Aquel insulto sobrepasaba todo lo razonable. La ira se apoderó de Freuthon, el cual desenvainó una daga que tenía en su cinto y se precipitó hacia la chica, cogiéndole de la cara con fuerza y rabia, y poniéndole la hoja del arma en el cuello.
- Debería arrancarte esa lengua envenenada que tienes, mujer - masculló Freuthon, cuya mirada rezumaba una furia homicida que le costaba controlar. - Y después de torturarte, darte la muerte más lenta y agónica que exista. Quizás así seas feliz y te puedas reunir con tu amigo el herrero en la vida después de la muerte.
- Velthen no está muerto - las palabras del gordo cobarde hicieron que Freuthon se olvidara de la chica durante un momento.
- Repite lo que has dicho - dijo el elfo oscuro.
- Yo… solo puedo decir lo que… algunos han comentado. - farfulló Rúsmal. - Vieron a Velthen… alejarse de la aldea… con sus extraños compañeros… ¡¿Y tú me pides que sea fiel al herrero, Roswin?! ¡Esto ha pasado por su culpa! Por su culpa, ¿me oyes? ¡Y ha huido, el muy cobarde!

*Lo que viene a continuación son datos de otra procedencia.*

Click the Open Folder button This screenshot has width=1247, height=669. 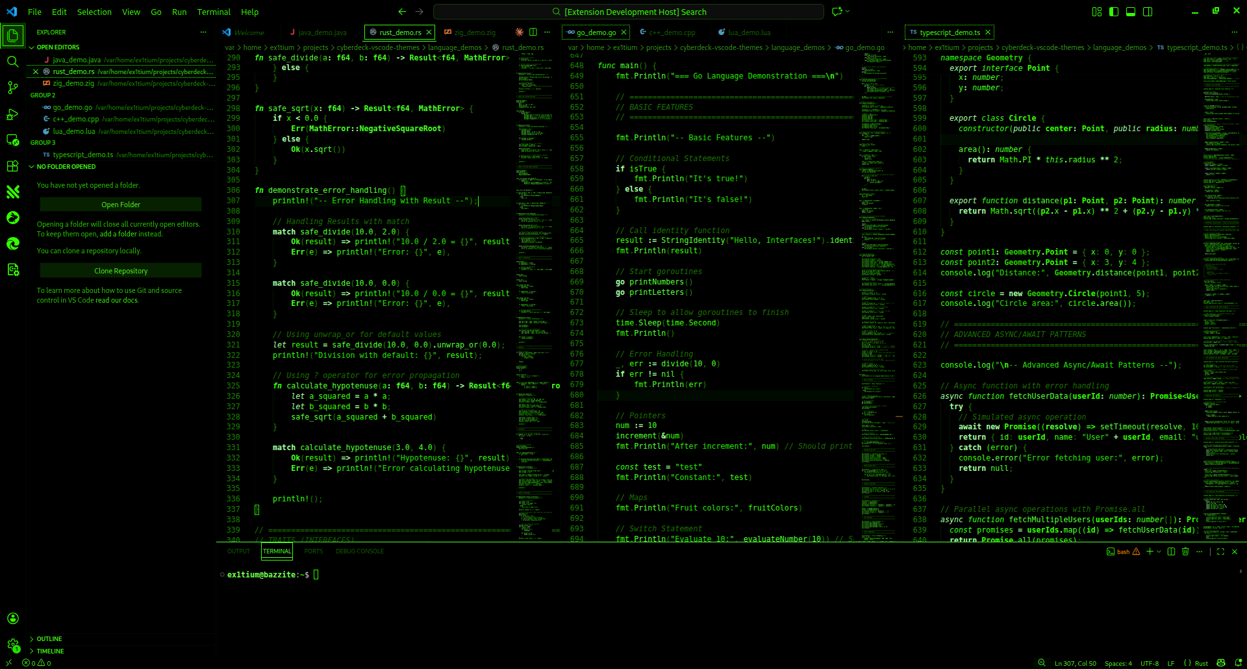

Resultaba cómico escuchar a aquel infeliz hablar de cobardía. Justo en ese instante, uno de los Shähaí de Freuthon apareció corriendo entre los escombros humeantes.
- Señor - le dijo a Freuthon, - han encontrado un rastro. Las huellas toman rumbo sureste. Al menos tres personas. Al lado del rastro hemos encontrado otras huellas que pertenecen a un huargo.
Al maestro de los Shähaí se le iluminó el rostro.
- Los tenemos. Preparaos para continuar con la caza.
- Señor, ¿y qué hacemos con los prisioneros?
Freuthon se volvió y les dedicó una última mirada y una siniestra sonrisa.
- Matadlos a todos.
Los Shähaí sacaron sus espadas y, entre los gritos y lamentos de los pobres aldeanos, fueron cortándoles el cuello a todos. Freuthon observó que la única que no imploraba y suplicaba era la joven Roswin, que cerró los ojos y guardó silencio, en un acto de orgullo, antes de que la fría hoja de la espada varelden se deslizara por su cuello y le arrebatara la vida.